Aerial view of the San Andreas Fault on the in the Carrizo Plain north of Los Angeles. Photo via Wikimedia Commons
Aerial view of the San Andreas Fault on the in the Carrizo Plain north of Los Angeles. Photo via Wikimedia Commons

For the first time, scientists have produced a computer image showing huge sections of California rising and sinking around the San Andreas fault — the result of seismic strain that will be ultimately released in a large earthquake, it was reported Thursday.

The San Andreas fault is California’s longest earthquake fault, and one of the state’s most dangerous. Scientists have long expected that parts of California are rising and other parts sinking around the fault in a way that is ongoing, very subtle and extremely slow, the Los Angeles Times reported Thursday.
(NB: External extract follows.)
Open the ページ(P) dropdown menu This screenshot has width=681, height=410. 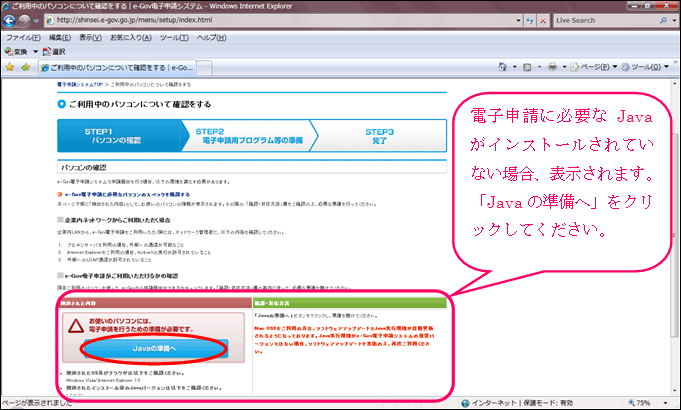594,67
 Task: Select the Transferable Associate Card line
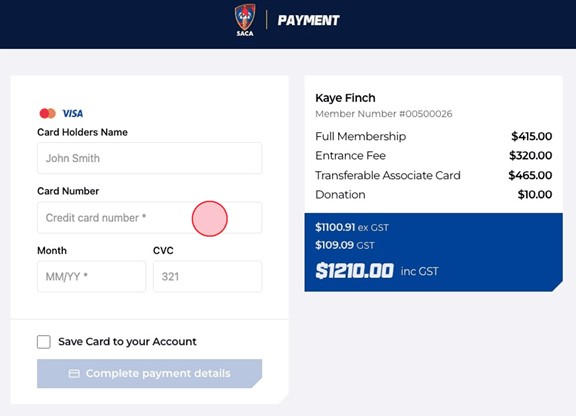tap(433, 175)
California sits on the border of two gigantic tectonic plates — the Pacific and North American — that are constantly grinding past each other. But actually observing how California’s landscape is rising and falling from seismic strain has been an elusive goal, until now.

In a study published in the journal Nature Geoscience on Monday, scientists found that much of the Los Angeles Basin, Orange County, San Diego County and the Bakersfield area are sinking 2 to 3 millimeters a year. By contrast, Santa Barbara and San Luis Obispo counties, and a large portion of San Bernardino County, are rising at the same rate.

“Once there is a major event, all of that energy gets released,” Sam Howell, a doctoral candidate in geophysics at the University of Hawaii at Manoa and the lead author of the report, said in remarks reported by The Times.